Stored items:
* * * *
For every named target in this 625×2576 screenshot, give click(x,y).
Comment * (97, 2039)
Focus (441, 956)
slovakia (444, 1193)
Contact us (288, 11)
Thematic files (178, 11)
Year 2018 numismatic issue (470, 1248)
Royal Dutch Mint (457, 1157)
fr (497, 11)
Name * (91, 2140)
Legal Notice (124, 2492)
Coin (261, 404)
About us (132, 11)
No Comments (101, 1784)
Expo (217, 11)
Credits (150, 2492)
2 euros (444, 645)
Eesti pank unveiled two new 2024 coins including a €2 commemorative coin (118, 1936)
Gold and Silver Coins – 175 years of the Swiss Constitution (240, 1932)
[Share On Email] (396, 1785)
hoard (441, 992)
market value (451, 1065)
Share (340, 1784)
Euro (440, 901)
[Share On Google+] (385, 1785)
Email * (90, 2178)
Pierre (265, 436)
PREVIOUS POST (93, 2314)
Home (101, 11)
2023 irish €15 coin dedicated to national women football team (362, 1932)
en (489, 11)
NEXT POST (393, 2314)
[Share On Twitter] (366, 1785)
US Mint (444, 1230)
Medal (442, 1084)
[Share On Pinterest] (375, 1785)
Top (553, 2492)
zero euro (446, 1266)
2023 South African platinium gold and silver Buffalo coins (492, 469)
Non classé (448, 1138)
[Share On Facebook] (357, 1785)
* * * *
> Exercise: Print the lines above from the one with "Contact us (288, 11)" through the one with "Eesti pank unveiled", both included, exactly as written and nothing more.

> Solution to this task:
Contact us (288, 11)
Thematic files (178, 11)
Year 2018 numismatic issue (470, 1248)
Royal Dutch Mint (457, 1157)
fr (497, 11)
Name * (91, 2140)
Legal Notice (124, 2492)
Coin (261, 404)
About us (132, 11)
No Comments (101, 1784)
Expo (217, 11)
Credits (150, 2492)
2 euros (444, 645)
Eesti pank unveiled two new 2024 coins including a €2 commemorative coin (118, 1936)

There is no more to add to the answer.